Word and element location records
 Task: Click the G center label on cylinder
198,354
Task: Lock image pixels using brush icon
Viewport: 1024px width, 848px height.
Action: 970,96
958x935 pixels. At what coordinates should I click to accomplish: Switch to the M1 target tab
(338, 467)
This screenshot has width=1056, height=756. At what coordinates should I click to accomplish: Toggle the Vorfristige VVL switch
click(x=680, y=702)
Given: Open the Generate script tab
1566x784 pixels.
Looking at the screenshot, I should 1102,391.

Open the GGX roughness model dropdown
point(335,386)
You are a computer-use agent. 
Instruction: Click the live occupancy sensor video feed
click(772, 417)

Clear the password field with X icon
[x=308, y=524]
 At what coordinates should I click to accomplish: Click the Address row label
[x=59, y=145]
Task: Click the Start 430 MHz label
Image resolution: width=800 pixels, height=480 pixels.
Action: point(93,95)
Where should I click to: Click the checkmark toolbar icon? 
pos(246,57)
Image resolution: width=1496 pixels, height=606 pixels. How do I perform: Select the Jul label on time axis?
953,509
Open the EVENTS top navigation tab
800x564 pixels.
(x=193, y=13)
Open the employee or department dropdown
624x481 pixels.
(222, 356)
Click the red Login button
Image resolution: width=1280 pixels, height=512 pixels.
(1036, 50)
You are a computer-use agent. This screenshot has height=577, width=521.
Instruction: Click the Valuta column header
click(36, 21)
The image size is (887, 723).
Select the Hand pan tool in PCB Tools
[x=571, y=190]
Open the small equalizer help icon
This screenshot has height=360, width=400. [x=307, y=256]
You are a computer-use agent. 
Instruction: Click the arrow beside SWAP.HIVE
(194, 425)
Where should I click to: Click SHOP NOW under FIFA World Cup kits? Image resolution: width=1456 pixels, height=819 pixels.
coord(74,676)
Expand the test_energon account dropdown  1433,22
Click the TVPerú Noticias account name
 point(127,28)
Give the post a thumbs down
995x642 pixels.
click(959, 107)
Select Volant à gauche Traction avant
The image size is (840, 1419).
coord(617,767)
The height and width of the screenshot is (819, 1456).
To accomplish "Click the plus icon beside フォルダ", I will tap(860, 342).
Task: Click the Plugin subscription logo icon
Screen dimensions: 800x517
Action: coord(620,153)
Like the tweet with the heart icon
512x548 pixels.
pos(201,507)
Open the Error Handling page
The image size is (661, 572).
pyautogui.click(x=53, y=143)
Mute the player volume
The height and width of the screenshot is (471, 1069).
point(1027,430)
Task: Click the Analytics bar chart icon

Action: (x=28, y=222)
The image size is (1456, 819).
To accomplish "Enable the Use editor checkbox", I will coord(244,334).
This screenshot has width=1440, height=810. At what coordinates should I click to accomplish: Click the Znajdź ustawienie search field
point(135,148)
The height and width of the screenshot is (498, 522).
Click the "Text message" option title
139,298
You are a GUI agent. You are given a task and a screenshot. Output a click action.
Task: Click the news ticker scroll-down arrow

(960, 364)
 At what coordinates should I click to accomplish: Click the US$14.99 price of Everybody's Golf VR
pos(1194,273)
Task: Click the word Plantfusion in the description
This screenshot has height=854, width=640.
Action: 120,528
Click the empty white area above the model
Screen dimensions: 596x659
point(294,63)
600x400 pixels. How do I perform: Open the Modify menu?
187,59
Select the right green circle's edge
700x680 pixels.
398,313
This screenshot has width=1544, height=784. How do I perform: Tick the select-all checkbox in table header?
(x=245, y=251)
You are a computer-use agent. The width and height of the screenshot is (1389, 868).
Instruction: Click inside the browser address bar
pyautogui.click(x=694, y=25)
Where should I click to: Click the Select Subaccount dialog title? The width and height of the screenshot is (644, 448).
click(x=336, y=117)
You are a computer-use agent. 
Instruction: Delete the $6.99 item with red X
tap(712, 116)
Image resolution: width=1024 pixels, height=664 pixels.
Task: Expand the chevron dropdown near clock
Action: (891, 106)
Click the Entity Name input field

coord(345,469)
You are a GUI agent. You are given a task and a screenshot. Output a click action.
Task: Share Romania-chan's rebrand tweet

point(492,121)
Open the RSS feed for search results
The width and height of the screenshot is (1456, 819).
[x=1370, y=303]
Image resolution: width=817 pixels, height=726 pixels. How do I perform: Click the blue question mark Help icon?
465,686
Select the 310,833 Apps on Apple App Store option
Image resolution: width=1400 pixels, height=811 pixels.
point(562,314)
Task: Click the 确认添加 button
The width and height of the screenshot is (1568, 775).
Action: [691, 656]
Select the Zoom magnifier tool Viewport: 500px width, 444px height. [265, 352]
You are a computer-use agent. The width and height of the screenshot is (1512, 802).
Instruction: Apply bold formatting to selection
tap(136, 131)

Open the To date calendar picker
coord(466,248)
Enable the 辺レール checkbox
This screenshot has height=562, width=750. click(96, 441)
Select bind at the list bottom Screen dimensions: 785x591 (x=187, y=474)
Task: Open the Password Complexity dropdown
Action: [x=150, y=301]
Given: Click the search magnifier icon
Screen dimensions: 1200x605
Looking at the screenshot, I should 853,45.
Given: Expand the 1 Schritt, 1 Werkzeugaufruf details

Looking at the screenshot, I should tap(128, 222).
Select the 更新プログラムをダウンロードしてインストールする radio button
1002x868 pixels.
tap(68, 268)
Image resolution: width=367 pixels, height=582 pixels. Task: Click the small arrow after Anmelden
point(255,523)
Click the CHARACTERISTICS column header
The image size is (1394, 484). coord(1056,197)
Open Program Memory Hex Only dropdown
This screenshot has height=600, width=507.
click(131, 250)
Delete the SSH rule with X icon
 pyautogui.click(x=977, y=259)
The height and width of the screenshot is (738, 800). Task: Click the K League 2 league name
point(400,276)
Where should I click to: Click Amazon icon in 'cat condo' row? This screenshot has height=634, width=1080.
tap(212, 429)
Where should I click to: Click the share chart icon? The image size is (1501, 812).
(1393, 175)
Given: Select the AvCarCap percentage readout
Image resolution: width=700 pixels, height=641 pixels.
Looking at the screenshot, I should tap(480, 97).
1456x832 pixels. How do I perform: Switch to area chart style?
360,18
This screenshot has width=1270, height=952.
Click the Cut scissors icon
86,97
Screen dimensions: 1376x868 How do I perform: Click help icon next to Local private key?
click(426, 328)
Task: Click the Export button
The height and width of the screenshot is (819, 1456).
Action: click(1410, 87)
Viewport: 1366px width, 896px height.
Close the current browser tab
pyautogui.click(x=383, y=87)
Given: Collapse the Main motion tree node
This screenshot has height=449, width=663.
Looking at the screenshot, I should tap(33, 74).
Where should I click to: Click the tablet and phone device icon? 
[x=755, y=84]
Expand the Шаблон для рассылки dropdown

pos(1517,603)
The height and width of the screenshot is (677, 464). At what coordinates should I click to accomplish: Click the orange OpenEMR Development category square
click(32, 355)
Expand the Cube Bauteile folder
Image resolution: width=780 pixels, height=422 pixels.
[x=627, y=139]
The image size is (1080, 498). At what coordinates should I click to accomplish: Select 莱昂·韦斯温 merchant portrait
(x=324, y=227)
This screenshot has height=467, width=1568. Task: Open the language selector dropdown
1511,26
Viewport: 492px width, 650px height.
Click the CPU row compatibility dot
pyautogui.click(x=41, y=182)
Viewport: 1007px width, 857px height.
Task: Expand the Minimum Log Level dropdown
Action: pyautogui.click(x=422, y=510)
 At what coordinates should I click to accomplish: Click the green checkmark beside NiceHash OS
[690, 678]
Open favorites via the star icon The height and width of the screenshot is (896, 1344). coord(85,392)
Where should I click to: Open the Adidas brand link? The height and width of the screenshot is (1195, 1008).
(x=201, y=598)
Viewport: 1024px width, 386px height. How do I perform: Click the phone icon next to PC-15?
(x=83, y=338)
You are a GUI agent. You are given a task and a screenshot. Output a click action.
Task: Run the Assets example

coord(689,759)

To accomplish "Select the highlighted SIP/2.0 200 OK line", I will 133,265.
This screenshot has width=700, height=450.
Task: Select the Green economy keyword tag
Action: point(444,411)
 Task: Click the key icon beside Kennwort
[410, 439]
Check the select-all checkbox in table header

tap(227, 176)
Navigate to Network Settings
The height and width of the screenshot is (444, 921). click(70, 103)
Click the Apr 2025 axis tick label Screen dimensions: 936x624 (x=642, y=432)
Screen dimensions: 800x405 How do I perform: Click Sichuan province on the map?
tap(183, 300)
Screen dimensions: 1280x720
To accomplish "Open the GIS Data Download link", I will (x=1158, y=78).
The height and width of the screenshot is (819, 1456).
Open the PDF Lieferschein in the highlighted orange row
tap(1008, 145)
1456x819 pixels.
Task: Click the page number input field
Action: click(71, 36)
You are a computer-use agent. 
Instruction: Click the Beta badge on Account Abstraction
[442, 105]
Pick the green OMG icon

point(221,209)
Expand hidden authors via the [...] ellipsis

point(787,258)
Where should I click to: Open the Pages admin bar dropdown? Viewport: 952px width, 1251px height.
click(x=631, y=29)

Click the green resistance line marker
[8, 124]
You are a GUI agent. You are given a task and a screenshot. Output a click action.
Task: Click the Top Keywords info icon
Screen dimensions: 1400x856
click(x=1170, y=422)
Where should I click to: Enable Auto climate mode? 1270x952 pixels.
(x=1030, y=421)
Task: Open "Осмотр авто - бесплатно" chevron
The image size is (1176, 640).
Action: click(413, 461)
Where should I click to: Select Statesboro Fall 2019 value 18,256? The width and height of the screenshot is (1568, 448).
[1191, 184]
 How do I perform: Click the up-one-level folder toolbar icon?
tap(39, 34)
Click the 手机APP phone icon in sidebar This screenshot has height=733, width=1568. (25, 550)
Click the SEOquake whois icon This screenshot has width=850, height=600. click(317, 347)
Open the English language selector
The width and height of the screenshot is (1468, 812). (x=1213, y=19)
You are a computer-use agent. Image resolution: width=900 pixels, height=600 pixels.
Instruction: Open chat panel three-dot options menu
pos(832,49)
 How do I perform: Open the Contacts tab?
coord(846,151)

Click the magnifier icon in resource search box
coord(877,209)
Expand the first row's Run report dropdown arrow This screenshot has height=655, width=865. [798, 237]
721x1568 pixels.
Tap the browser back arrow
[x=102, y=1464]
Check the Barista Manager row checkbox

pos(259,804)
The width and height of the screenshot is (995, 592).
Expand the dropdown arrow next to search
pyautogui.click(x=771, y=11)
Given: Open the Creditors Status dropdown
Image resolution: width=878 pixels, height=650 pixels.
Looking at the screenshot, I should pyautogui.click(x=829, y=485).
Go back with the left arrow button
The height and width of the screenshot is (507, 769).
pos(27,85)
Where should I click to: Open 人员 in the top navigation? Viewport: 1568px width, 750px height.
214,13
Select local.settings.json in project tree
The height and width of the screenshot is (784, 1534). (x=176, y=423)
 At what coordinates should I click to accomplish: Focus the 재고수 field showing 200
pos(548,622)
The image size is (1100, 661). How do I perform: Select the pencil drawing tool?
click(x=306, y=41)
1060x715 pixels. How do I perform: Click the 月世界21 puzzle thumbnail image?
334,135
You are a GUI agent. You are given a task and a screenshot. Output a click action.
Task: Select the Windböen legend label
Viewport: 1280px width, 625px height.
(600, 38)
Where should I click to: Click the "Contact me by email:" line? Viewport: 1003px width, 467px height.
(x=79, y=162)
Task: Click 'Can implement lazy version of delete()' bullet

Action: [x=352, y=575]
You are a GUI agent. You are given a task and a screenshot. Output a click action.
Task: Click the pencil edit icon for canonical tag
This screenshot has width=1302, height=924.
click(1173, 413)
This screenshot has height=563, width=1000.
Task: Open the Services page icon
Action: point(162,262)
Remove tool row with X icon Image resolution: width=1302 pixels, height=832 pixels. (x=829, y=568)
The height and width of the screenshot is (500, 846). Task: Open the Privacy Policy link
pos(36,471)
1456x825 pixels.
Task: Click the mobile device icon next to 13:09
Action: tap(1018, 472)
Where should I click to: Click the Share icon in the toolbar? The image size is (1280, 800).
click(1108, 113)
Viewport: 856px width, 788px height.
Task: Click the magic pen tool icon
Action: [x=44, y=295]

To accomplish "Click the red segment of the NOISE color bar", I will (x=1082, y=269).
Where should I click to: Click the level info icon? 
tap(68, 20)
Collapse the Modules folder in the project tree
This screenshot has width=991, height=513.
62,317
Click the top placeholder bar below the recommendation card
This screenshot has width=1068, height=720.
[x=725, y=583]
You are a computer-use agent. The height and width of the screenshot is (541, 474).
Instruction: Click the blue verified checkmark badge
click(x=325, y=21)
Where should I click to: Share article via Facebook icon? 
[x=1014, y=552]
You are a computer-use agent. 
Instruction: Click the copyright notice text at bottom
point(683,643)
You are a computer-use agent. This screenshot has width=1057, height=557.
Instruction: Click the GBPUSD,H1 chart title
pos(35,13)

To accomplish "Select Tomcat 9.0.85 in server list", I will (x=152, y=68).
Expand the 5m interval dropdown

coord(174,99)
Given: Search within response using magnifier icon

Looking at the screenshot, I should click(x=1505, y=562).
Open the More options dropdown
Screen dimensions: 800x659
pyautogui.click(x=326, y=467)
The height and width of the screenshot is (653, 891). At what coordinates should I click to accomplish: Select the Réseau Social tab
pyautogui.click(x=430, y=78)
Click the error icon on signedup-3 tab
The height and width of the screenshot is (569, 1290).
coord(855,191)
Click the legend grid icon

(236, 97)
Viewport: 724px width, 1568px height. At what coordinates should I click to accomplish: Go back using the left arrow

WHAT YOU ARE ASKED TO DO
Output the records from the line with "How do I perform: Click the up-one-level" to the line with "[x=102, y=1464]" as a Markdown table with the columns Row and Line. Number each line and omit blank lines.

EXERCISE SOLUTION
| Row | Line |
|---|---|
| 1 |  How do I perform: Click the up-one-level folder toolbar icon? |
| 2 | tap(39, 34) |
| 3 | Click the 手机APP phone icon in sidebar This screenshot has height=733, width=1568. (25, 550) |
| 4 | Click the SEOquake whois icon This screenshot has width=850, height=600. click(317, 347) |
| 5 | Open the English language selector |
| 6 | The width and height of the screenshot is (1468, 812). (x=1213, y=19) |
| 7 | You are a computer-use agent. Image resolution: width=900 pixels, height=600 pixels. |
| 8 | Instruction: Open chat panel three-dot options menu |
| 9 | pos(832,49) |
| 10 |  How do I perform: Open the Contacts tab? |
| 11 | coord(846,151) |
| 12 | Click the magnifier icon in resource search box |
| 13 | coord(877,209) |
| 14 | Expand the first row's Run report dropdown arrow This screenshot has height=655, width=865. [798, 237] |
| 15 | 721x1568 pixels. |
| 16 | Tap the browser back arrow |
| 17 | [x=102, y=1464] |